What you will do:
Word for word, restate the records that appear below.

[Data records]
#####

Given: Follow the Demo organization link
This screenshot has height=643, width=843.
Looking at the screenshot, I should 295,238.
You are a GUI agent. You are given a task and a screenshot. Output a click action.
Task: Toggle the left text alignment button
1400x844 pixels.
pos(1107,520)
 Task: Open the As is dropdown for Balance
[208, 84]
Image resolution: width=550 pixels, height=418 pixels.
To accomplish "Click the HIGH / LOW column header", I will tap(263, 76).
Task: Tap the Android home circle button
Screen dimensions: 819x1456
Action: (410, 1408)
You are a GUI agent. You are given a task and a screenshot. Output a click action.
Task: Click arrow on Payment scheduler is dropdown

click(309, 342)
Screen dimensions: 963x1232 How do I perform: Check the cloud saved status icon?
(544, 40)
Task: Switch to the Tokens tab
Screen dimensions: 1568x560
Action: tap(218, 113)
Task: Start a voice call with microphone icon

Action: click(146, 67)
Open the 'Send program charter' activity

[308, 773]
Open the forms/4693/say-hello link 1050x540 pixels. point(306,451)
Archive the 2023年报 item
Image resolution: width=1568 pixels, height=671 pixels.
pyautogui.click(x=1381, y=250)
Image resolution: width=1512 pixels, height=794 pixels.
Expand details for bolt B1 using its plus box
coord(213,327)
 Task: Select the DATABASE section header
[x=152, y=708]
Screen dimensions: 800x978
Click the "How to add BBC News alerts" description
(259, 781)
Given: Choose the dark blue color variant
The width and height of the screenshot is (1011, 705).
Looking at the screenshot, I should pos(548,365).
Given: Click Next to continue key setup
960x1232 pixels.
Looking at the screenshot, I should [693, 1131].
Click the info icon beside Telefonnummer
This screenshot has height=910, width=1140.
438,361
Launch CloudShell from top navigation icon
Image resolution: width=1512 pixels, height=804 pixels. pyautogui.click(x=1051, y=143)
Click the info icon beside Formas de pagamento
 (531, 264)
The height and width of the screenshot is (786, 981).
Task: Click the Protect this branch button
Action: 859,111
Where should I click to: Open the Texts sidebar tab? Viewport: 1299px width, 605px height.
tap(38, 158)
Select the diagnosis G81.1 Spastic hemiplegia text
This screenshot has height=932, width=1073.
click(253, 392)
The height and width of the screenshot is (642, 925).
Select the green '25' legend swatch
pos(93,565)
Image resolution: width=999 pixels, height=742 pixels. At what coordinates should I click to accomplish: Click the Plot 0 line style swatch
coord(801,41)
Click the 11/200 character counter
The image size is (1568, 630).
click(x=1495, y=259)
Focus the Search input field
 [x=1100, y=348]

#####

Solution:
Given: Follow the Demo organization link
This screenshot has height=643, width=843.
Looking at the screenshot, I should 295,238.
You are a GUI agent. You are given a task and a screenshot. Output a click action.
Task: Toggle the left text alignment button
1400x844 pixels.
pos(1107,520)
 Task: Open the As is dropdown for Balance
[208, 84]
Image resolution: width=550 pixels, height=418 pixels.
To accomplish "Click the HIGH / LOW column header", I will tap(263, 76).
Task: Tap the Android home circle button
Screen dimensions: 819x1456
Action: (410, 1408)
You are a GUI agent. You are given a task and a screenshot. Output a click action.
Task: Click arrow on Payment scheduler is dropdown

click(309, 342)
Screen dimensions: 963x1232 How do I perform: Check the cloud saved status icon?
(544, 40)
Task: Switch to the Tokens tab
Screen dimensions: 1568x560
Action: tap(218, 113)
Task: Start a voice call with microphone icon

Action: click(146, 67)
Open the 'Send program charter' activity

[308, 773]
Open the forms/4693/say-hello link 1050x540 pixels. point(306,451)
Archive the 2023年报 item
Image resolution: width=1568 pixels, height=671 pixels.
pyautogui.click(x=1381, y=250)
Image resolution: width=1512 pixels, height=794 pixels.
Expand details for bolt B1 using its plus box
coord(213,327)
 Task: Select the DATABASE section header
[x=152, y=708]
Screen dimensions: 800x978
Click the "How to add BBC News alerts" description
(259, 781)
Given: Choose the dark blue color variant
The width and height of the screenshot is (1011, 705).
Looking at the screenshot, I should pos(548,365).
Given: Click Next to continue key setup
960x1232 pixels.
Looking at the screenshot, I should [693, 1131].
Click the info icon beside Telefonnummer
This screenshot has height=910, width=1140.
438,361
Launch CloudShell from top navigation icon
Image resolution: width=1512 pixels, height=804 pixels. pyautogui.click(x=1051, y=143)
Click the info icon beside Formas de pagamento
 (531, 264)
The height and width of the screenshot is (786, 981).
Task: Click the Protect this branch button
Action: 859,111
Where should I click to: Open the Texts sidebar tab? Viewport: 1299px width, 605px height.
tap(38, 158)
Select the diagnosis G81.1 Spastic hemiplegia text
This screenshot has height=932, width=1073.
click(253, 392)
The height and width of the screenshot is (642, 925).
Select the green '25' legend swatch
pos(93,565)
Image resolution: width=999 pixels, height=742 pixels. At what coordinates should I click to accomplish: Click the Plot 0 line style swatch
coord(801,41)
Click the 11/200 character counter
The image size is (1568, 630).
click(x=1495, y=259)
Focus the Search input field
 [x=1100, y=348]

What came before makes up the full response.